Anyone that provides service management be it IT, HR or Customer Support, knows that they deal with a lot of structured and unstructured data. Structured data includes fields such as incident category, priority and product release. Unstructured information includes fields such as short description, long description, incident closing comments, satisfaction survey comments and work notes. When analyzing for trends, it is common for many analytics solutions to provide reports based on structured data. However, there are not that many solutions out there that can provide analytics on unstructured data. Some may provide solutions such as word clouds but those don't tell the whole story without digging further. That digging is only possible if both structured and unstructured data can be combined together in the analysis.
I was looking for publicly available incidents data and found Oil Spilling and other incidents data provided by IncidentNews @ NOAA.
Simple Text Search
Searched data trend
Rather than just doing text search on the raw data it is possible to aggregate and show the trends. Perform search in the above UI and then look at this chart to see the searched incidents trend compared against the backdrop of the overall incidents.
While the examples above is provided in the context of full text search, the searched data trend can be applied to any type of search. Below are some use case of this type of search.

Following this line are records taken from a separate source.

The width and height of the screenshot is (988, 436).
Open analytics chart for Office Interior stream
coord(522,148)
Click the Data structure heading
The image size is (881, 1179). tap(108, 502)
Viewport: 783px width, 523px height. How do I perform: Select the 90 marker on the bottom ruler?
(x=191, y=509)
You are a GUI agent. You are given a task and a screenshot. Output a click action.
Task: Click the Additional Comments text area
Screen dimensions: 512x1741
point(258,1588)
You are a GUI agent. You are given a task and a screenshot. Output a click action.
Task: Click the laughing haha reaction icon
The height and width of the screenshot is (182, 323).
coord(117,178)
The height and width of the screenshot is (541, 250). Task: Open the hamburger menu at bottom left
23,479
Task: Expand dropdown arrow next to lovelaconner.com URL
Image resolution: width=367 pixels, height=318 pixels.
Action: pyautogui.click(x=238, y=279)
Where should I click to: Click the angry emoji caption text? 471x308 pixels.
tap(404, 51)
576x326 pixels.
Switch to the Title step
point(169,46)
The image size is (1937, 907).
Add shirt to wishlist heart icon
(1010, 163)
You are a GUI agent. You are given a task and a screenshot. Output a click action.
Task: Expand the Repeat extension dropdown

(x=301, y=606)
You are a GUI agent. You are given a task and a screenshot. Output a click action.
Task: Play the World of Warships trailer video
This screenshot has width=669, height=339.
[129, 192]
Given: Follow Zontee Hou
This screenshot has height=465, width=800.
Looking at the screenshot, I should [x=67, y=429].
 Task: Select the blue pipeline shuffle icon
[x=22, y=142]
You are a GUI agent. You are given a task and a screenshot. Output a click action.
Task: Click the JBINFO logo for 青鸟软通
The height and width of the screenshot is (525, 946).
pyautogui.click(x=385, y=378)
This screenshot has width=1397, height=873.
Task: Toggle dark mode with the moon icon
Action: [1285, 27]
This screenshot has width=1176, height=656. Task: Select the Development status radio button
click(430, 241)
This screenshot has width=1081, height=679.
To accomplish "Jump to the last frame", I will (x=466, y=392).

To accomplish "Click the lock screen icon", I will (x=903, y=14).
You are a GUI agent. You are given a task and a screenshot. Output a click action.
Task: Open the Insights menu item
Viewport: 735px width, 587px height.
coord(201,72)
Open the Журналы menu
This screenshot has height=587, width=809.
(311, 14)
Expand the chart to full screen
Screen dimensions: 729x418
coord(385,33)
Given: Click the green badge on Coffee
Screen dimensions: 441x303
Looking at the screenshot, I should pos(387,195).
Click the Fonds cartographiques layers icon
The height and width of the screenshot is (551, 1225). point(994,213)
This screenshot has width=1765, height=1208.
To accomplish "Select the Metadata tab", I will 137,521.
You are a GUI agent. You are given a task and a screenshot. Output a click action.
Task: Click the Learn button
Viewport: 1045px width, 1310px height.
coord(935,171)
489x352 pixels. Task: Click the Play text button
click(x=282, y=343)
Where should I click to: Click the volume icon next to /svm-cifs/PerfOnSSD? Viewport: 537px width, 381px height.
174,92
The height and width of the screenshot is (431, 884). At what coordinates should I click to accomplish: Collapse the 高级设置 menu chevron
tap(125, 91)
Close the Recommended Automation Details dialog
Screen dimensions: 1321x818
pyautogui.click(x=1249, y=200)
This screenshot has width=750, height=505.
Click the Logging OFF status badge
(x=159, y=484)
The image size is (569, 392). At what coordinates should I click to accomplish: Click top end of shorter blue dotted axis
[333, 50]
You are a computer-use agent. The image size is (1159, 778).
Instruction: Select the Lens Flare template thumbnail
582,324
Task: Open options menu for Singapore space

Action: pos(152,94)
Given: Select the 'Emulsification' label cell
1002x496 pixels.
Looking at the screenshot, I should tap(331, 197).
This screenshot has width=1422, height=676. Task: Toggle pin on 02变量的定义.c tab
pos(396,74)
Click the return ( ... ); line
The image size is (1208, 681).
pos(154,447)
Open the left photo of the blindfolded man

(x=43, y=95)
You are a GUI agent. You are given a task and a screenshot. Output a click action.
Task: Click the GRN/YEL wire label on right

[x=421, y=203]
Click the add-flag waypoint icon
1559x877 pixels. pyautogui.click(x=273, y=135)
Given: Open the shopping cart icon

- Ability to understand impact of release upgrades by searching for from and to release names in the customer support tickets data.
- Ability to search for data spread across different fields and trend it by grouping against structured fields. This is useful since the keywords looking for might be in short description, closing comments or post-incident review notes.
- Ability to understand customer feedback (from NPS survey for example) of your SAAS application such as how they feel about your documentation, performance, user experience, on-boarding complexity and trend this information to see whether it is improving or not.
It is important to realize that the text index can get very large if there is a lot of noise in the data. SQL Frames allows specifying which fields in the DataFrame should be used to create the text index. Not specifying any fields automatically indexes the entire DataFrame. This is usually fine with smaller DataFrames (a few thousand rows). But for larger DataFrames, it is better to selectively index only a few fields such as short description and comments and not all the fields. Further, while it is possible to include unique fields such as transaction number in the text index, this unnecessarily bloats the text index due to a large number of unique words being indexed.